# [What is required]
What you produce should match the records below precisely, except that images are removed.

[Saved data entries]
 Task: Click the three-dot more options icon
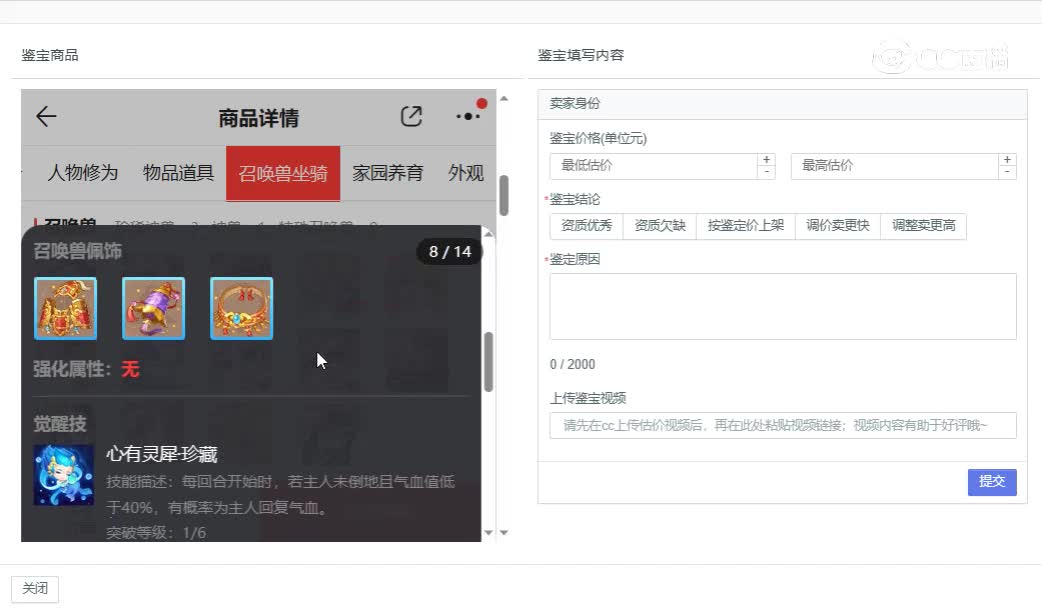coord(467,115)
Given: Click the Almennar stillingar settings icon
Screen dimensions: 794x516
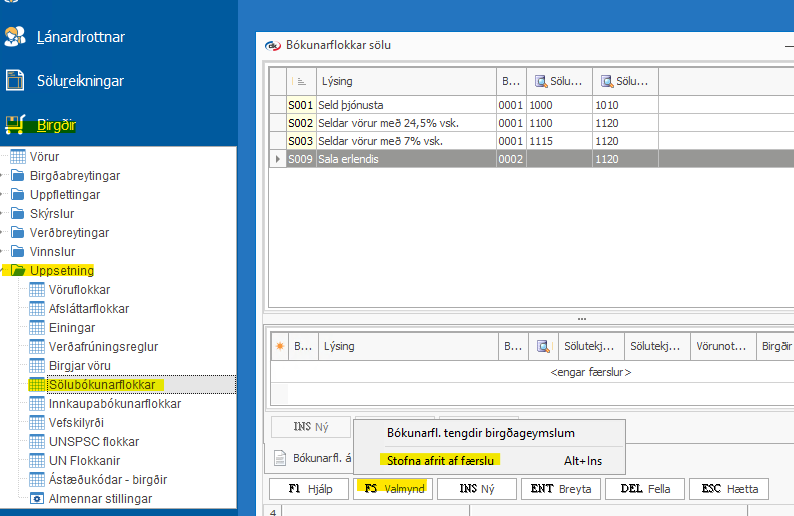Looking at the screenshot, I should (x=37, y=498).
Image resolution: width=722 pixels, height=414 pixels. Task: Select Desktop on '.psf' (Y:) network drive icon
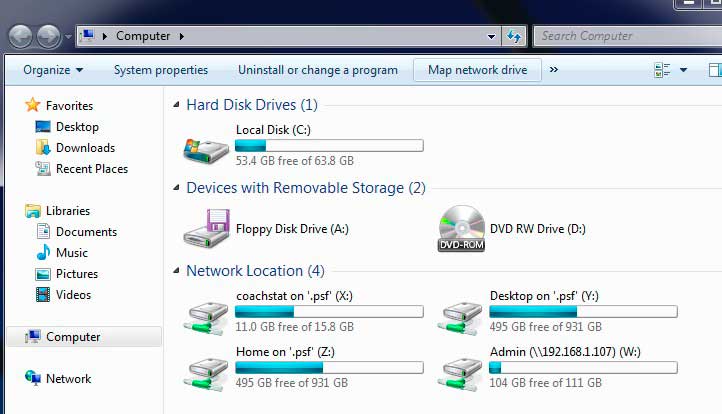(x=460, y=317)
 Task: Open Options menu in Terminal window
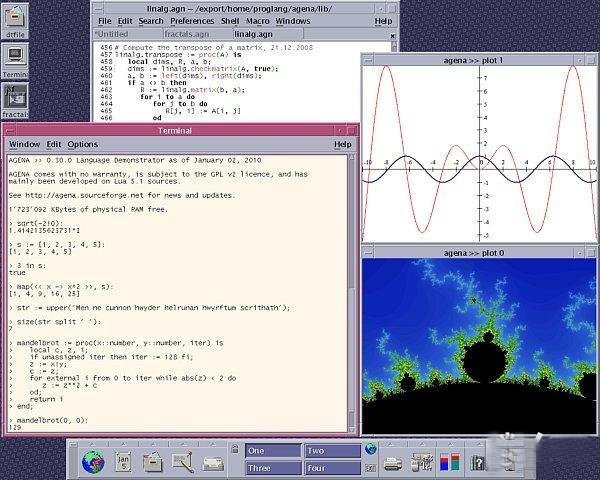[83, 144]
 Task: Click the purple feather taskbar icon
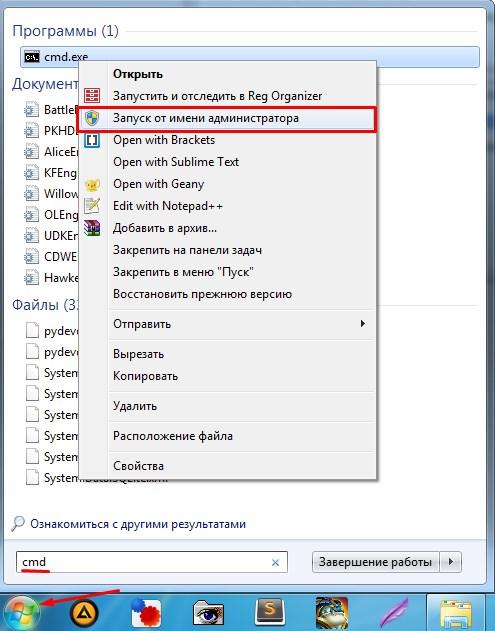[394, 614]
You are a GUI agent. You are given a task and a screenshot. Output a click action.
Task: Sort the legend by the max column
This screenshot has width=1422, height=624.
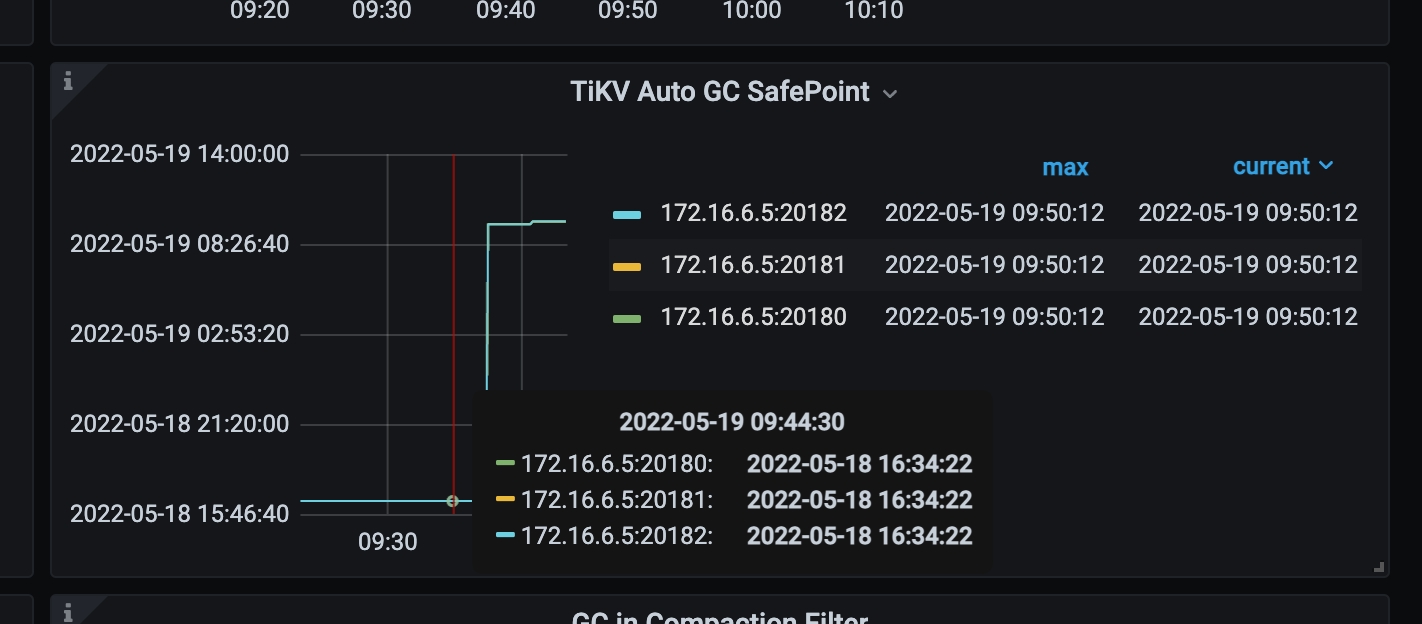click(1065, 167)
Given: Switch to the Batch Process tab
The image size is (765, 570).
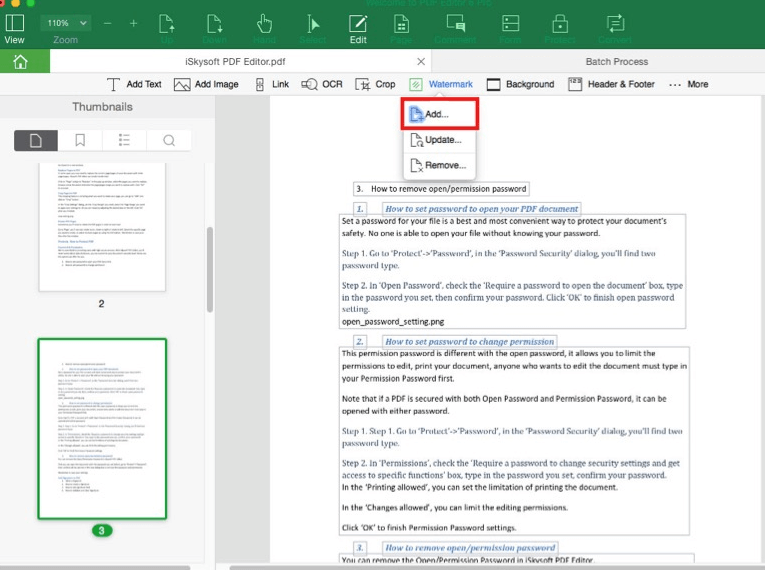Looking at the screenshot, I should [x=616, y=61].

# [Response for this exercise]
 Task: Click the three-dot more options icon
coord(467,115)
Given: Click the Almennar stillingar settings icon
Screen dimensions: 794x516
Looking at the screenshot, I should (x=37, y=498).
Image resolution: width=722 pixels, height=414 pixels. Task: Select Desktop on '.psf' (Y:) network drive icon
(x=460, y=317)
 Task: Open Options menu in Terminal window
[83, 144]
 Task: Click the purple feather taskbar icon
[394, 614]
You are a GUI agent. You are given a task and a screenshot. Output a click action.
Task: Sort the legend by the max column
This screenshot has width=1422, height=624.
click(1065, 167)
Given: Switch to the Batch Process tab
The image size is (765, 570).
Looking at the screenshot, I should [x=616, y=61].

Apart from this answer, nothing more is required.